(Beginning of DATA)
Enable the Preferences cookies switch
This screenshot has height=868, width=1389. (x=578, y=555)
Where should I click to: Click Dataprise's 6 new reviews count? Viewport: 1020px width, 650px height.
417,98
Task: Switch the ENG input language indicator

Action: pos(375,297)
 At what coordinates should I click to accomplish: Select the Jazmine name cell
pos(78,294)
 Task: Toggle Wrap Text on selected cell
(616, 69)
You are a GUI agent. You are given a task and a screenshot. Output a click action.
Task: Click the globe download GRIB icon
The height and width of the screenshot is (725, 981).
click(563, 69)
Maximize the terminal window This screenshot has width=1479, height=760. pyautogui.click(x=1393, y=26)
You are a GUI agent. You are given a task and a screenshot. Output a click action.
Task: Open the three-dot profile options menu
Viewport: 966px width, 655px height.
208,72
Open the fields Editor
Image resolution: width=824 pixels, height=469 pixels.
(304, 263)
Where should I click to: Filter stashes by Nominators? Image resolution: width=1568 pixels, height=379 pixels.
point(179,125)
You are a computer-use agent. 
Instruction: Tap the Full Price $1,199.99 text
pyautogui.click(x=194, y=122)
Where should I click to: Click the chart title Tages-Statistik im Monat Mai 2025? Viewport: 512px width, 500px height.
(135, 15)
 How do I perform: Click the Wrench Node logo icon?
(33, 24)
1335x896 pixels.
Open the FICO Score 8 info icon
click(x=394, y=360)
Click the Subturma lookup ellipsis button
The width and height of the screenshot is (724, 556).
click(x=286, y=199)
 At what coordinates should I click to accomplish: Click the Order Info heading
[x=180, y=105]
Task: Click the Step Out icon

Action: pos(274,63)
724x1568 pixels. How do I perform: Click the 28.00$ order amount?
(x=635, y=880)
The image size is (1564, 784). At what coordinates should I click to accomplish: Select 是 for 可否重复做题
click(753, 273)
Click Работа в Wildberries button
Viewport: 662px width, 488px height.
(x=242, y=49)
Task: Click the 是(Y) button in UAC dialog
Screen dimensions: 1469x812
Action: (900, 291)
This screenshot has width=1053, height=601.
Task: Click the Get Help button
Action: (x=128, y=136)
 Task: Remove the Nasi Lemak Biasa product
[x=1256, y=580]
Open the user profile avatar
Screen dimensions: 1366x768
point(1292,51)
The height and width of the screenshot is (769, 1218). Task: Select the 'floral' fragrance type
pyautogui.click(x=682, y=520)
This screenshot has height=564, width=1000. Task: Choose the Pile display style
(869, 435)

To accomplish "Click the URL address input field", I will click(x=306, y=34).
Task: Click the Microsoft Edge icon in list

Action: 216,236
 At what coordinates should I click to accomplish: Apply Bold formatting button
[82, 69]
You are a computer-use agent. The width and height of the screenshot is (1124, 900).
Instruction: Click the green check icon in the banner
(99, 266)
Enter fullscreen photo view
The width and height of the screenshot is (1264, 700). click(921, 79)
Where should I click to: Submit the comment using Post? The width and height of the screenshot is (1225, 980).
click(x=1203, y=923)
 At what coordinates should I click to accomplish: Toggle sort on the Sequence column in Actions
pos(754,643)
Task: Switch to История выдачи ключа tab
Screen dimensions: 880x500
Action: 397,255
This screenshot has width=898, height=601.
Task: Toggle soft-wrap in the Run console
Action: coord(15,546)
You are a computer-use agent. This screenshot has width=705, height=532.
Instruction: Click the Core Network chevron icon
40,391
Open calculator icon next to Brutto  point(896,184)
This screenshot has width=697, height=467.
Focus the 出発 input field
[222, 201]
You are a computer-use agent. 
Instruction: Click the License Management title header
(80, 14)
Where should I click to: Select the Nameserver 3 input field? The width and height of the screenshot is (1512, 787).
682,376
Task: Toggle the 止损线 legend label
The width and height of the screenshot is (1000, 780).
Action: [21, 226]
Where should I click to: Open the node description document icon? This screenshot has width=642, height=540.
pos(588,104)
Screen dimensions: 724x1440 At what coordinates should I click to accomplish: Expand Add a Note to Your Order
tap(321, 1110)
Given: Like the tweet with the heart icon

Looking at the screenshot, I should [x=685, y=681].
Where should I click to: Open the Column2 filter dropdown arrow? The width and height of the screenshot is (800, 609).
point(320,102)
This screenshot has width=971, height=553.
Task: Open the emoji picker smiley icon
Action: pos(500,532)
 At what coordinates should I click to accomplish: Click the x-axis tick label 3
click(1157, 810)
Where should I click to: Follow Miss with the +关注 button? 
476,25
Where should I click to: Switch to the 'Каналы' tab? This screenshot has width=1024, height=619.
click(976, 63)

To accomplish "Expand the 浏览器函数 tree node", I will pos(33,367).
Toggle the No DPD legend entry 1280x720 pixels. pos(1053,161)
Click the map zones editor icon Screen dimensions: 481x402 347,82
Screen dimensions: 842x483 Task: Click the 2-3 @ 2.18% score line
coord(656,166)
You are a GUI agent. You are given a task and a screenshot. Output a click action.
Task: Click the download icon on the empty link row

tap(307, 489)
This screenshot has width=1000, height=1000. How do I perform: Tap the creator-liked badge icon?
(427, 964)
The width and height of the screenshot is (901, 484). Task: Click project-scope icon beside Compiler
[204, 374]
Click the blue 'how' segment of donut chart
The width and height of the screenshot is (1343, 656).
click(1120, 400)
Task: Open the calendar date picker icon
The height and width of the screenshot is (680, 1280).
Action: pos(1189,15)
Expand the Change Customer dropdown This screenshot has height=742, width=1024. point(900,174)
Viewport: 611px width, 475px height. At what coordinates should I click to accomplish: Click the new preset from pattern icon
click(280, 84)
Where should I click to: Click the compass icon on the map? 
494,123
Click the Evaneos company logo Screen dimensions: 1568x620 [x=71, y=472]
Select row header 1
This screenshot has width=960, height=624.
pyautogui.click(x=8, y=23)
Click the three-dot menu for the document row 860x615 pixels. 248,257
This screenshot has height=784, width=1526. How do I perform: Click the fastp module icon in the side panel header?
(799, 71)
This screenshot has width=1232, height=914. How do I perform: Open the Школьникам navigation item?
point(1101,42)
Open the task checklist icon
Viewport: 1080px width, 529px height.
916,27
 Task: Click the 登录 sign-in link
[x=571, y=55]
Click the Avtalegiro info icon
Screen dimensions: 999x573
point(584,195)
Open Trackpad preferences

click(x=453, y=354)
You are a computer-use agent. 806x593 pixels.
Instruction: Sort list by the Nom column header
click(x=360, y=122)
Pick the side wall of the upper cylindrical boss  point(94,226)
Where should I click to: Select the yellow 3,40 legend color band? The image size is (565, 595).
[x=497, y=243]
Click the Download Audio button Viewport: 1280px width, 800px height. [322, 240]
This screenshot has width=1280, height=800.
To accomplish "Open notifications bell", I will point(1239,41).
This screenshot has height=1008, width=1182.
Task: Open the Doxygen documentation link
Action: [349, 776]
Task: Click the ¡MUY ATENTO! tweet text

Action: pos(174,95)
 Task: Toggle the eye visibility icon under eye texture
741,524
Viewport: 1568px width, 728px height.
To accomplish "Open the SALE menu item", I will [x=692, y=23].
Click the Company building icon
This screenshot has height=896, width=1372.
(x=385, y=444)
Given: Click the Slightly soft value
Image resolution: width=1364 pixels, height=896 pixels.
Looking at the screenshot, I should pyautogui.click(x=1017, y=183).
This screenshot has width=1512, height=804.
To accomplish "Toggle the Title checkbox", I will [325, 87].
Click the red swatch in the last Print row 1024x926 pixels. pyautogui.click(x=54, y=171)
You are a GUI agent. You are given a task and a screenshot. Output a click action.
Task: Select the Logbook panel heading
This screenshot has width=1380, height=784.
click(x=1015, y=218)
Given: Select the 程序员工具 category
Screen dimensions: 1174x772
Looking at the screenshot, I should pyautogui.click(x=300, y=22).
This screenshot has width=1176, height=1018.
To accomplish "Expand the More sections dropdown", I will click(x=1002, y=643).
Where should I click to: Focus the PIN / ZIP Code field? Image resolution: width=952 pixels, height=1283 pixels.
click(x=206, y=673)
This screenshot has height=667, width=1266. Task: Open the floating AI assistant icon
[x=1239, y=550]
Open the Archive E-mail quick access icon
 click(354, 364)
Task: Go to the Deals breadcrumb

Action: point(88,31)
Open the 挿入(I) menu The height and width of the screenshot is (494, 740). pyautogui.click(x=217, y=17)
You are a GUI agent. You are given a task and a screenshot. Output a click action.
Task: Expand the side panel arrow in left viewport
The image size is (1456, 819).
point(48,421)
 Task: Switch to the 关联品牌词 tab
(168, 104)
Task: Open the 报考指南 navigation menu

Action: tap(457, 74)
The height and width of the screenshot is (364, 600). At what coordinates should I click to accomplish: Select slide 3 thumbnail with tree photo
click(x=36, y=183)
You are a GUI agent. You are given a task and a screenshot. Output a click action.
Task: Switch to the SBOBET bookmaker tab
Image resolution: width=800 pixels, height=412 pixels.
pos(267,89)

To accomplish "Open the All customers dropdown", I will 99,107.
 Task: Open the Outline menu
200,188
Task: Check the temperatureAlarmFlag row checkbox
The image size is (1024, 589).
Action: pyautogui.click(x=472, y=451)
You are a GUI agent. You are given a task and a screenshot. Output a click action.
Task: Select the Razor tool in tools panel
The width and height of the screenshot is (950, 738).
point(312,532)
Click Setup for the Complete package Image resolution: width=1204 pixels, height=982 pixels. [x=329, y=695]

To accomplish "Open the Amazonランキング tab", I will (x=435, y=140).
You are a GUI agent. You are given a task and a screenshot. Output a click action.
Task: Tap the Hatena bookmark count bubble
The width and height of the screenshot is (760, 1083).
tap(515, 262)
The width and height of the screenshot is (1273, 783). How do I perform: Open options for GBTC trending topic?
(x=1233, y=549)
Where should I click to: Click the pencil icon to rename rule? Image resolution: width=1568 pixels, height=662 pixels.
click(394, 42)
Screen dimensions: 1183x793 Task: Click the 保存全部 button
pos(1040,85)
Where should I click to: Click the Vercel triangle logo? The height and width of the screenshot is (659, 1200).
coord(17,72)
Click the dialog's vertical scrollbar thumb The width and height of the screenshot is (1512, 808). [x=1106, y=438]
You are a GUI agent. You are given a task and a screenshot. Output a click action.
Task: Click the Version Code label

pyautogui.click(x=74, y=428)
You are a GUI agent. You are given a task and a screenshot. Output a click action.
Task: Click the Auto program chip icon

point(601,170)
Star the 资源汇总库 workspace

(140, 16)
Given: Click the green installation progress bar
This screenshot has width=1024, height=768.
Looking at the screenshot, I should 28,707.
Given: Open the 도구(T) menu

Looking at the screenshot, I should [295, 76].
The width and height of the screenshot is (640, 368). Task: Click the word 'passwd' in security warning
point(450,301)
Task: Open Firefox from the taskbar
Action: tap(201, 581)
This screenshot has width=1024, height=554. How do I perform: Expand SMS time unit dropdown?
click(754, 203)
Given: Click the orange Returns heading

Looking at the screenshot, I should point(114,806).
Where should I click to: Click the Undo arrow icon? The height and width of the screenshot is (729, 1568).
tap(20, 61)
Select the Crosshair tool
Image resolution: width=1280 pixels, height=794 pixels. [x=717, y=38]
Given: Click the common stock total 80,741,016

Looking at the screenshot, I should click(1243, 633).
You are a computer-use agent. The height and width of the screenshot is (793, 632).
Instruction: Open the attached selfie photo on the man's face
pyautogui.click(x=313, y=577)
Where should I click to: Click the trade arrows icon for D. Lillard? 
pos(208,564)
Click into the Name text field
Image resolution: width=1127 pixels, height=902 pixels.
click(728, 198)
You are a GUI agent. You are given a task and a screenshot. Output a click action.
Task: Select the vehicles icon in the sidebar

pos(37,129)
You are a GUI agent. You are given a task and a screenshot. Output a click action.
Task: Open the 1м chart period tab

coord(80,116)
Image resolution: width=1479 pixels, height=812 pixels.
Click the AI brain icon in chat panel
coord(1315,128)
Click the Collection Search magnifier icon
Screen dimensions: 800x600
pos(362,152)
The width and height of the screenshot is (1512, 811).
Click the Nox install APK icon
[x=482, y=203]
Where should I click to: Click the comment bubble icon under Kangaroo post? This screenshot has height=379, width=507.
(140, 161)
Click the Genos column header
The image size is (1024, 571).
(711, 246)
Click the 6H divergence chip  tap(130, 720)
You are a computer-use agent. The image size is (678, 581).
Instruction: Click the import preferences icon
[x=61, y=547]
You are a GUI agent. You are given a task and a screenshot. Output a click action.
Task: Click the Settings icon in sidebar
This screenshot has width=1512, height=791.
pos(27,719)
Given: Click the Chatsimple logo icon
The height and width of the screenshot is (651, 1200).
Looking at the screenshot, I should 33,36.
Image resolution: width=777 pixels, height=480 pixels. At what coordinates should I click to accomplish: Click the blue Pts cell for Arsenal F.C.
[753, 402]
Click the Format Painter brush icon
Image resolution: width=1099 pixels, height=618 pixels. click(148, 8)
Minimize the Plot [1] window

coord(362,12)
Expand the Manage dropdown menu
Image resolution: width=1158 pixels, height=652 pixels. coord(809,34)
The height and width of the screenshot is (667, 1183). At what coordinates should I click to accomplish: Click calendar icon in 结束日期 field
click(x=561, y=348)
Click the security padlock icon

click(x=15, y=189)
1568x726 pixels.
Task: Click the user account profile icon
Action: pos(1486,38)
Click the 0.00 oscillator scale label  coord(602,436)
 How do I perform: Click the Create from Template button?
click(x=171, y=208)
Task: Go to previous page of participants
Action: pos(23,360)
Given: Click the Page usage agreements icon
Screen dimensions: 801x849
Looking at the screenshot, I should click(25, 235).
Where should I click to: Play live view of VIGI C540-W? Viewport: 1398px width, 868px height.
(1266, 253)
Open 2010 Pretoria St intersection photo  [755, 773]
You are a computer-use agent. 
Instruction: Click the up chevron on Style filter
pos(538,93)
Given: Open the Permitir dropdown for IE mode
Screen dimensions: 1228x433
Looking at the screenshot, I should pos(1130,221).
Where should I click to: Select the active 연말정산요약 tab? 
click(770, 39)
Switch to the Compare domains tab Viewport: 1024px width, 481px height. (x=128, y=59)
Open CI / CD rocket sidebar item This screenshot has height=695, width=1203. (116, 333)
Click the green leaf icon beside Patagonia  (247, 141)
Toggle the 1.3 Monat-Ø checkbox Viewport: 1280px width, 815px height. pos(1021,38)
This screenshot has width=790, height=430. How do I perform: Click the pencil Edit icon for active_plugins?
(End of DATA)
**INSTRUCTIONS FOR THE TASK:** Spot the lines above that mention "checkbox" and copy them.

**SOLUTION BELOW:**
To accomplish "Toggle the Title checkbox", I will [325, 87].
Task: Check the temperatureAlarmFlag row checkbox
Toggle the 1.3 Monat-Ø checkbox Viewport: 1280px width, 815px height. pos(1021,38)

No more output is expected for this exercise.